« Le diable rouge ne va pas tarder à revenir, dit le Canadien, car personne ne bouge en face de nous ; et, au fait, ce n’est que par la plaine, et non du haut de ces rochers, qu’ils peuvent monter jusqu’ici. »
Prêt à faire, feu sur le premier qui se hasarderait à franchir l’espace entre la chaîne de rochers et le pied de la pyramide, le rifle de Bois-Rosé restait immobile, la bouche dirigée vers le buisson que la brise n’agitait même plus.
« Ah ! dit le Canadien, le coquin revient à la charge, encouragé par l’impunité. Mais, de par tous les diables ! je n’ai jamais vu un Indien se comporter de la sorte. C’est quelque désespéré des Prairies qui aura fait vœu de se faire briser le crâne à la première occasion. »

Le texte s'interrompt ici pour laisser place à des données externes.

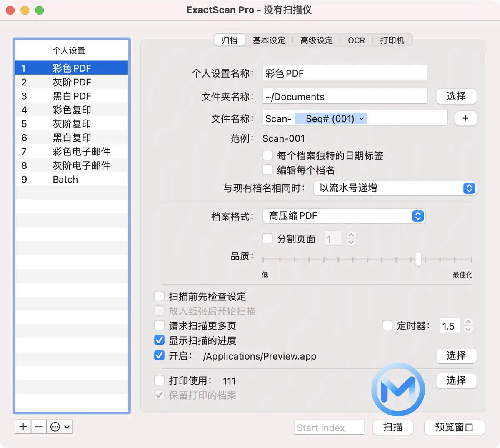Click the Start index input field
Image resolution: width=500 pixels, height=448 pixels.
pyautogui.click(x=329, y=428)
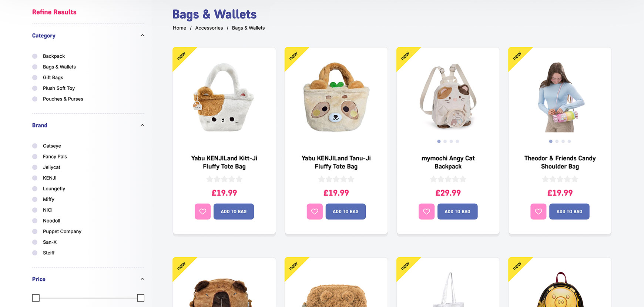Show second carousel image for Candy Shoulder Bag
This screenshot has width=644, height=307.
click(x=557, y=141)
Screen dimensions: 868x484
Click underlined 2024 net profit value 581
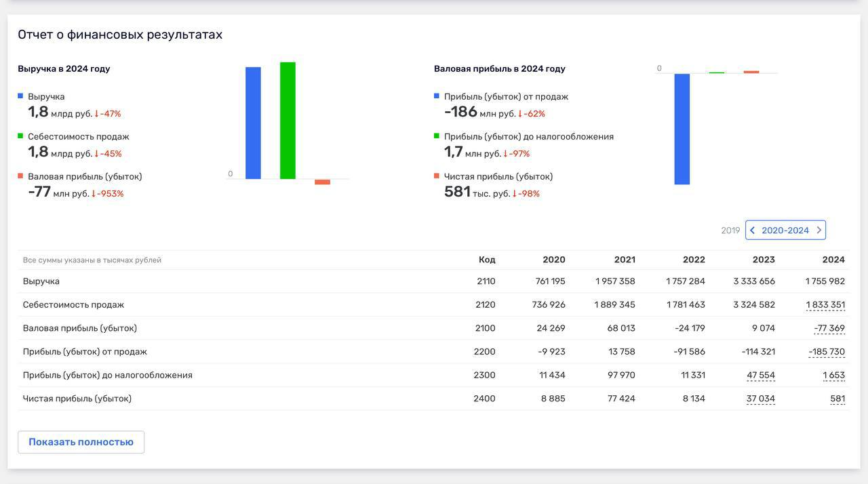pos(837,399)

La conduite de l’Indien semblait, en effet, justifier la supposition qu’il était un de ceux qui, parmi les hommes de sa race, accomplissent encore aujourd’hui des vœux extravagants, semblables à ceux que faisaient jadis nos ancêtres gaulois, aussi sauvages que les Indiens d’Amérique.

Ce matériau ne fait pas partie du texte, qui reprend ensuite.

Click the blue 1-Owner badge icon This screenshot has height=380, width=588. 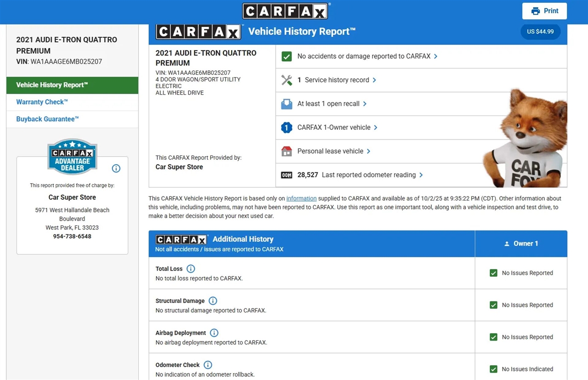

D’un bond, le guerrier rouge s’était élancé des rochers jusqu’à l’enceinte de cotonniers et de saules du val d’Or, et là, quoique caché derrière cet abri impénétrable de branches et de verdure, sa tête le dépassait tout entière, et ses yeux brillaient d’un feu que la certitude de la mort ne pouvait éteindre. Il fixait la carabine de Bois-Rosé, qui sortait lentement de la fente des pierres, comme s’il eût voulu fasciner le tireur.
« Il l’aura voulu, » dit Bois-Rosé, obligé par la position de l’Indien de faire feu de haut en bas, et d’allonger le canon de son rifle qui dépassa le rocher d’un demi-pied.
Trois explosions et deux cris de douleur résonnèrent presque en même temps. La première détonation était celle de l’arme du coureur des bois ; le premier cri, l’agonie de l’Indien qui poussait par bravade son hurlement de mort.